Chitin’s molecular formula is (C8H13NO5):
The chitin molecule is essentially a series of modified sugar molecules hitched together. As a food source, it packs a lot caloric energy. That’s why lobster, crab and shrimp shells compost really well. Crustacean shells are composed of a matrix of this chitin and calcium and magnesium bearing molecules. The claws have much higher concentrations of the hard stuff whereas flexible body parts are higher in softer chitin.
We know chitin plays a critical nutritional role to the Soil Food Web and that a healthy soil system recycles the bodies of chitin-rich insects. Clearly, poisoning all the insect life in your lawn and garden disrupts Nature’s beautiful design! A lawn or garden with no insects is missing a key food source.

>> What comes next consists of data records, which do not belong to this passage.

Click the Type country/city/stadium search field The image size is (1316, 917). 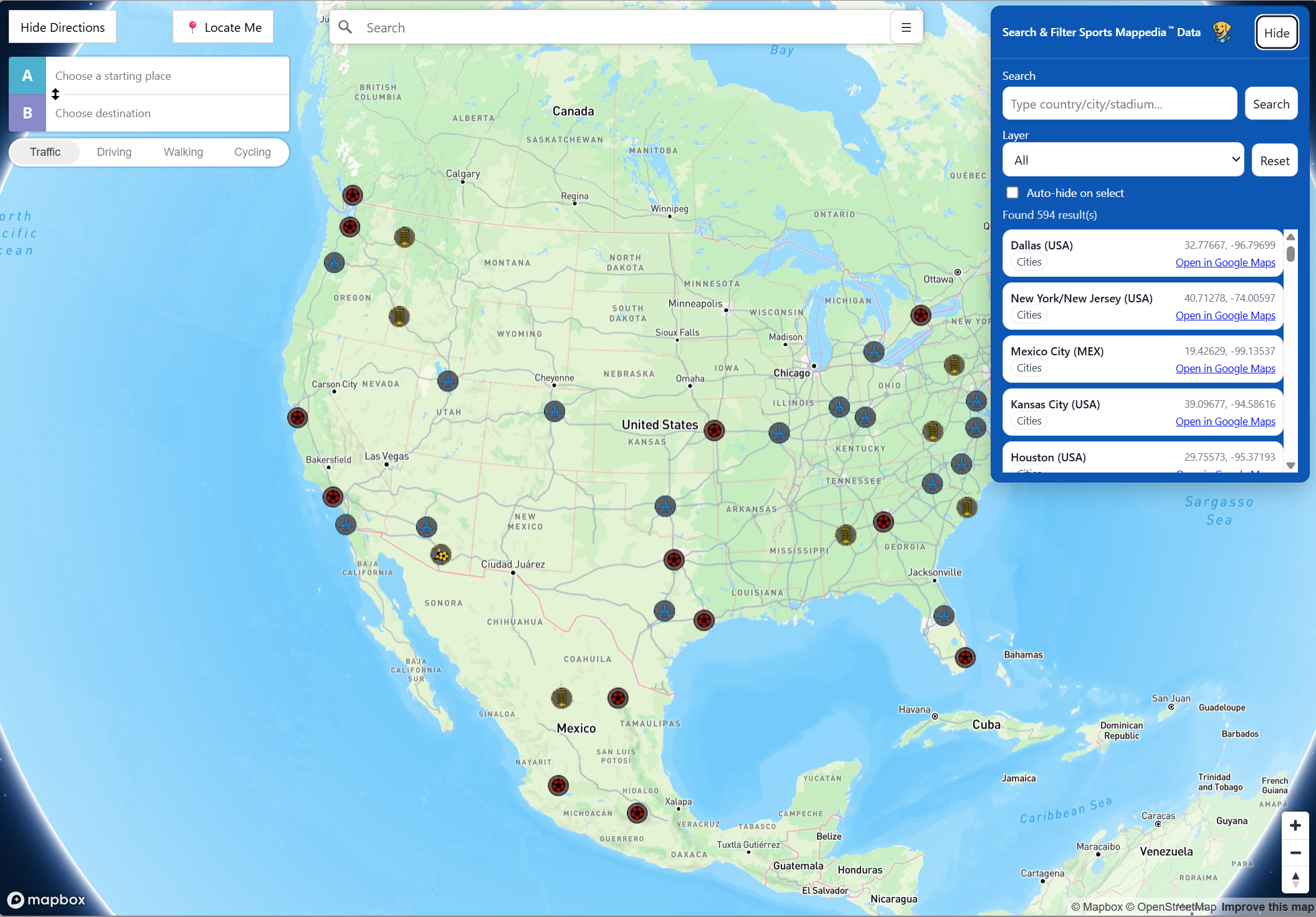tap(1119, 104)
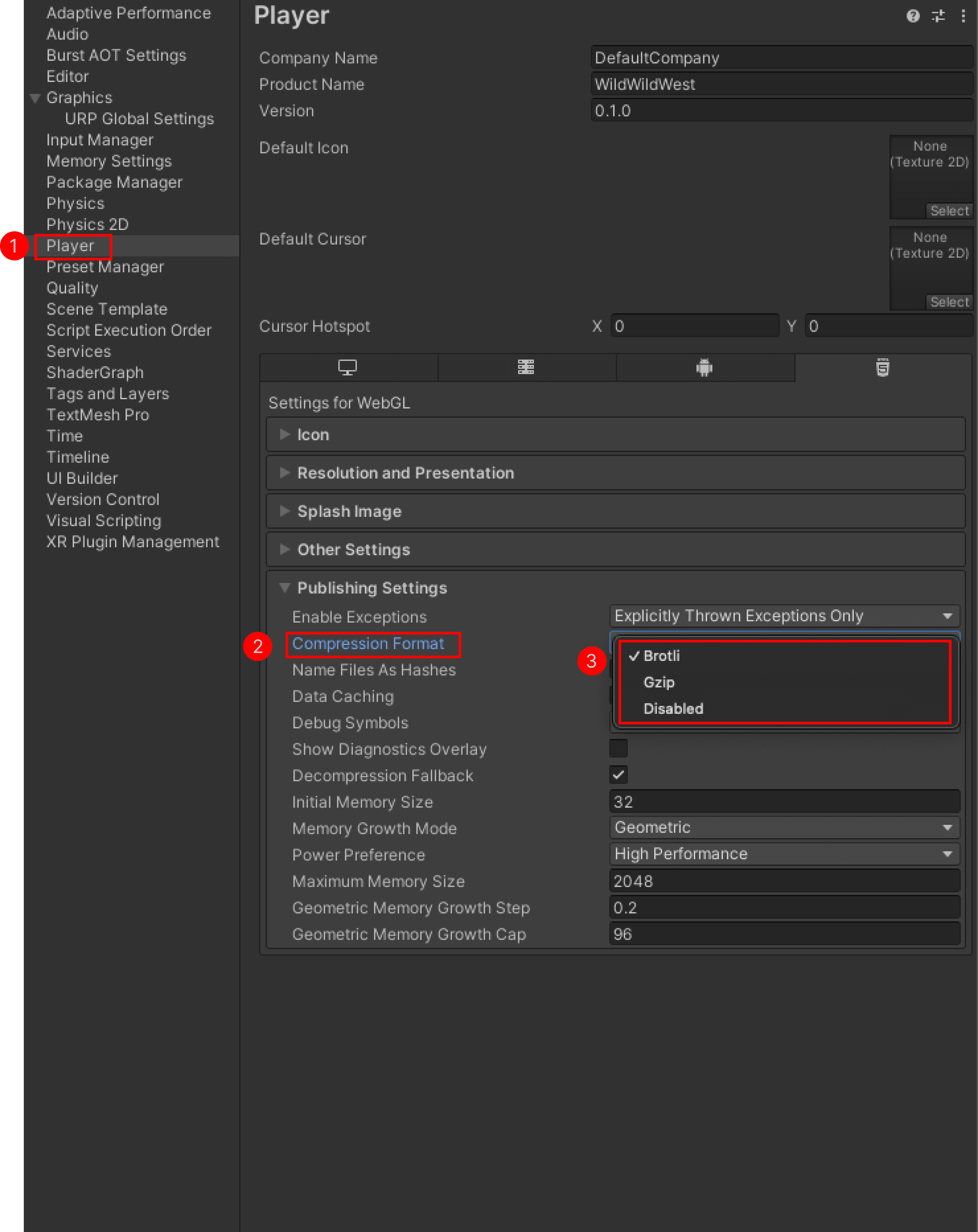Toggle the Decompression Fallback checkbox
Image resolution: width=978 pixels, height=1232 pixels.
pos(618,775)
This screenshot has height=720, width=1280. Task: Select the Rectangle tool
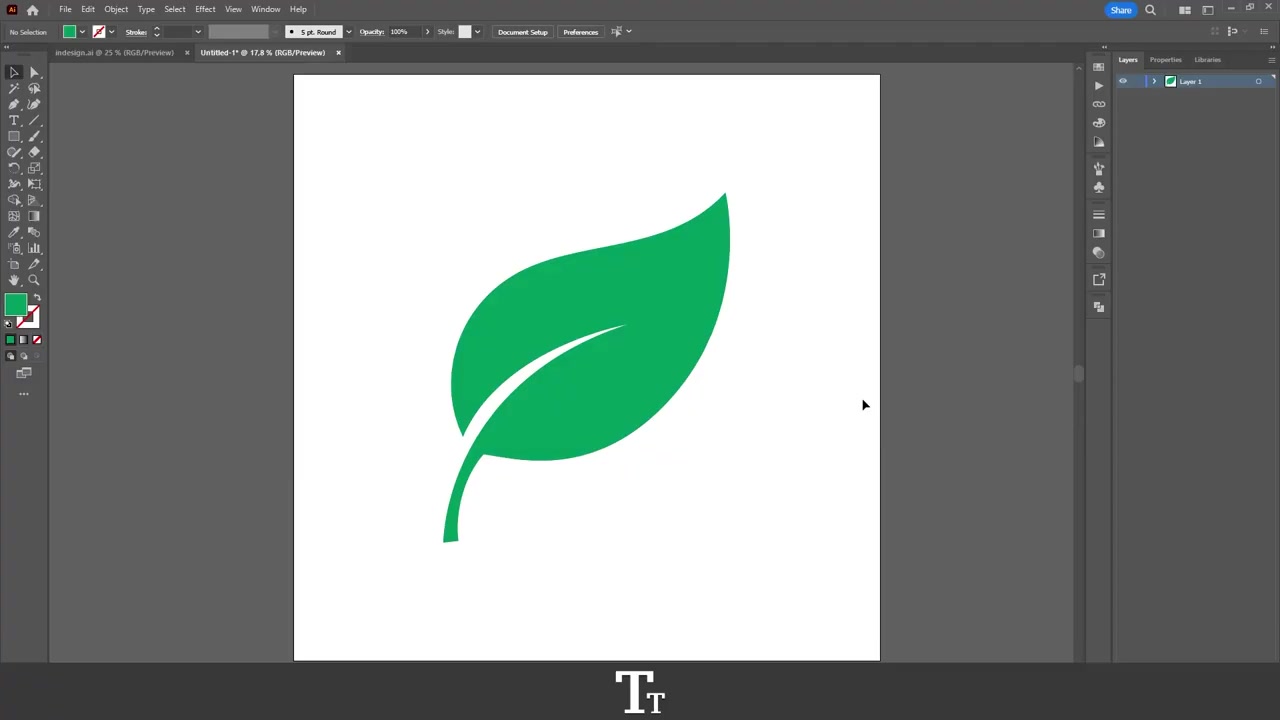(x=14, y=136)
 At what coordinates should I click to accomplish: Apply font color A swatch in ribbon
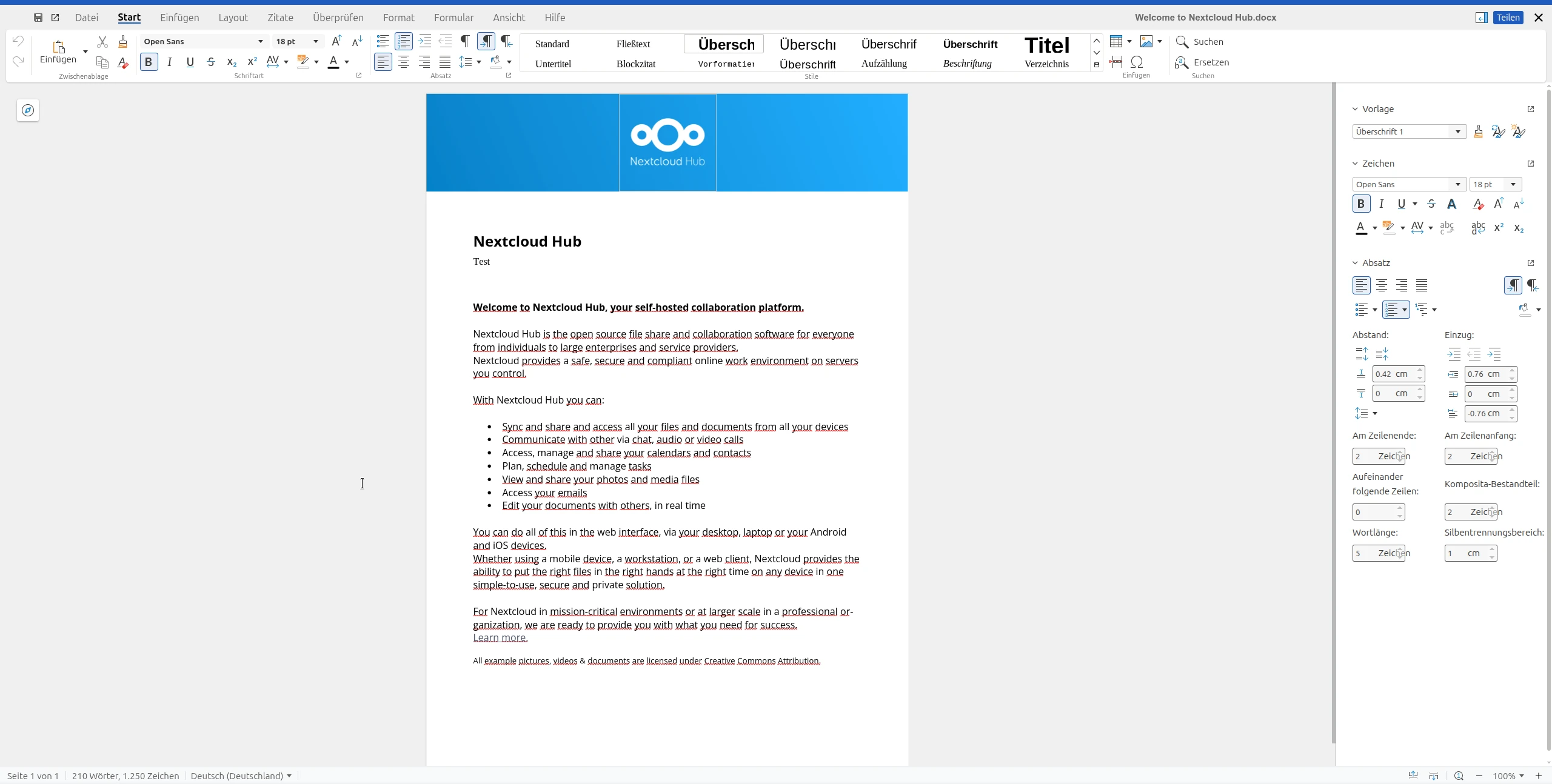(333, 62)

I believe a healthy natural Soil Food Web keeps predators, prey, parasites and diseases in balance. My 40 year old natural lawn, with all those expired insect bodies, does not get grub damage, insect infestations or fungus diseases. Anecdotally, I have used lobster compost on several grub infested lawns and found it deters grubs. A little research unearthed the hypothesis that adding chitin to the soil surface promotes the proliferation of chitin eating bacteria….. There are specific bacteria for eating everything! And, behold, grubs’ jaws are made of chitin! It is possible that the bacteria leach into the soil and irritate the grubs so they leave or stop eating. I don’t know the mechanism exactly, but have seen it work.
In conclusion, shellfish compost is a great choice when you want to boost the vigor of the Soil Food Web in your lawn or garden. The calcium and magnesium are critical plant nutrients and we are still learning about all the miraculous benefits of chitin.